Font Size: a A A

Big business and school reform: The case of Chicago, 1988

Posted on:1996-06-05Degree:Ph.DType:Dissertation
University:Stanford UniversityCandidate:Shipps, DorothyFull Text:PDF
GTID:1469390014985544Subject:Education History
Abstract/Summary:
In 1988, an uncommon coalition of business leaders and community activists agreed to support and implement a new governance law for the Chicago Public Schools. Parents, community members and teachers were to compete for about 5500 elected seats on 550 Local School Councils, each of which had been given budgetary and personnel authority extracted from the Board of Education. Simultaneously, the law strengthened the financial and programmatic oversight authority of a five-person, appointed super-board, the School Finance Authority. The Board of Education was required to "downsize" to pay for the changes, and reconstitute itself as a monitoring and facilitating body subject to the approval of the SFA. Although the central school board remains legally accountable for student performance, teacher contract compliance, federal and state law, the private interest groups that led the reform have been directing its implementation.;The business half of the enacting coalition was led by a well-organized, stable family of business associations with longstanding involvement in the Chicago public schools.
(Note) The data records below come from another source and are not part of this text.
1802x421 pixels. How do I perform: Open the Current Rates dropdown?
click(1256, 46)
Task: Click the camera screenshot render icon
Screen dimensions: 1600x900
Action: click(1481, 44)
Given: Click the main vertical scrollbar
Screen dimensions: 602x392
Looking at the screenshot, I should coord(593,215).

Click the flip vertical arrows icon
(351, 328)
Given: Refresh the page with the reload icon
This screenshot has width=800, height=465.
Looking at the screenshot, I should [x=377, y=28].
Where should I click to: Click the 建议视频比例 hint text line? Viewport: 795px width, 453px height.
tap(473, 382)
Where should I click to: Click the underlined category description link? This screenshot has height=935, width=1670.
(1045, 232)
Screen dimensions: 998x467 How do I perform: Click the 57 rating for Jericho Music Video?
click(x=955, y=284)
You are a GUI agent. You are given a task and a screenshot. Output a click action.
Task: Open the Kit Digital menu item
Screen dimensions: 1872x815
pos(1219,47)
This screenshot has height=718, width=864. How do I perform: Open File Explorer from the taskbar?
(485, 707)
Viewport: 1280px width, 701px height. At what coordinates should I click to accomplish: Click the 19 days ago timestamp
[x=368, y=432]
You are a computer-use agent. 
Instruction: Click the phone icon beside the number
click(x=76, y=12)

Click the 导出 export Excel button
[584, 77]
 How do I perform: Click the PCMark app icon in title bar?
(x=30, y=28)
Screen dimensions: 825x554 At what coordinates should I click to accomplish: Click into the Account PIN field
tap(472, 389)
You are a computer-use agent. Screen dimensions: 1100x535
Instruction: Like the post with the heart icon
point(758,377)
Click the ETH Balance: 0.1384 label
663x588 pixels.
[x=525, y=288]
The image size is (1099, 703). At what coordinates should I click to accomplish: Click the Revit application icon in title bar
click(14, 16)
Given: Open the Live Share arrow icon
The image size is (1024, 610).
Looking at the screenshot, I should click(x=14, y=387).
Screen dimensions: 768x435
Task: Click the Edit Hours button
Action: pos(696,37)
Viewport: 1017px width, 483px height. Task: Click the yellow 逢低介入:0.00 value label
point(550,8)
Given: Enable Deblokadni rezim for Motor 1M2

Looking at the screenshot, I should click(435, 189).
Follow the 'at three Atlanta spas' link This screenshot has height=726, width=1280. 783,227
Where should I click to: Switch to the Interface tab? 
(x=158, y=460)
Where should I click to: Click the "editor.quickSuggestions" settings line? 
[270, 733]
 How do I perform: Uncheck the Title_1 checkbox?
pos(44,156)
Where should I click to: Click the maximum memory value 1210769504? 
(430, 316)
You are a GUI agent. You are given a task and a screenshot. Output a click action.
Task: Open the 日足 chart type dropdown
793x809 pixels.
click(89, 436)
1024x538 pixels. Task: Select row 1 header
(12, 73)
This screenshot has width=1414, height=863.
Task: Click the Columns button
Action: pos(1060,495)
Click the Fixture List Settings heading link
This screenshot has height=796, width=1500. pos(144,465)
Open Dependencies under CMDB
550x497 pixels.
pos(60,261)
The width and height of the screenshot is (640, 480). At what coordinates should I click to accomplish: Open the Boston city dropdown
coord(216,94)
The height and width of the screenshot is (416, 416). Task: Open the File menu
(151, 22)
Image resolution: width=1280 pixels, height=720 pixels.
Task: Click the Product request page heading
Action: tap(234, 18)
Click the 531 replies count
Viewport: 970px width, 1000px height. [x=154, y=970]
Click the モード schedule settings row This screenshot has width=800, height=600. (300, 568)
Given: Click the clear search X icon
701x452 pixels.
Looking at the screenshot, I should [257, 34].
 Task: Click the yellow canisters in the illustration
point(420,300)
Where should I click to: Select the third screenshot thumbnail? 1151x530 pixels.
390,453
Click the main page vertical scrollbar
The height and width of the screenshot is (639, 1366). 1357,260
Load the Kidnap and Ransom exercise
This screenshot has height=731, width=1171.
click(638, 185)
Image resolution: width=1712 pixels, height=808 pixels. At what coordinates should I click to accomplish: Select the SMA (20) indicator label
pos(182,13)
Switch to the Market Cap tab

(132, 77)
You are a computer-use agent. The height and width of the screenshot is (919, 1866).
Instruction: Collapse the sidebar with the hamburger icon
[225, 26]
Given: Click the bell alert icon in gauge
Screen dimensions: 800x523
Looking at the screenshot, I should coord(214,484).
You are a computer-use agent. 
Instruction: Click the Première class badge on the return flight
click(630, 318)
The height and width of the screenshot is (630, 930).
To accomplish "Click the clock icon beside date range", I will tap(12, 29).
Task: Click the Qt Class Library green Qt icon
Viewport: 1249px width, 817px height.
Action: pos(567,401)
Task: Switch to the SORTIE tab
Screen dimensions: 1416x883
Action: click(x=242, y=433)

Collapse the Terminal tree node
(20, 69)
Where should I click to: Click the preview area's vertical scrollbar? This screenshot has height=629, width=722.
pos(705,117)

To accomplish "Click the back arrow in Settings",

This case study examines those associations; their organizational structures, and the role each played in school reform prior to enactment to answer the questions: How and why did business became involved in the most radical decentralization of an urban school system since the 1900's?, and What led to its role in implementation? Theoretical and analytical techniques were borrowed from historical and neo-corporatist approaches to trace the development of organizational capacity among business associations and the effects of local political culture on the opportunities for business involvement in school policy making. Primary data consist of interviews with business leaders and community activists and archival research.;This study describes how organizational characteristics of Chicago business shaped its involvement while changing political contexts provided opportunities to legitimize and sustain it. It concludes that while some school based decisions were delegated to parents, central control was ceded to businessmen, who have used their superior resources to develop an alternative management services, thus creating a new privatization. This decentralization combined with corporate oversight questions democratic decision making and the role of teacher's unions in urban school systems nationwide.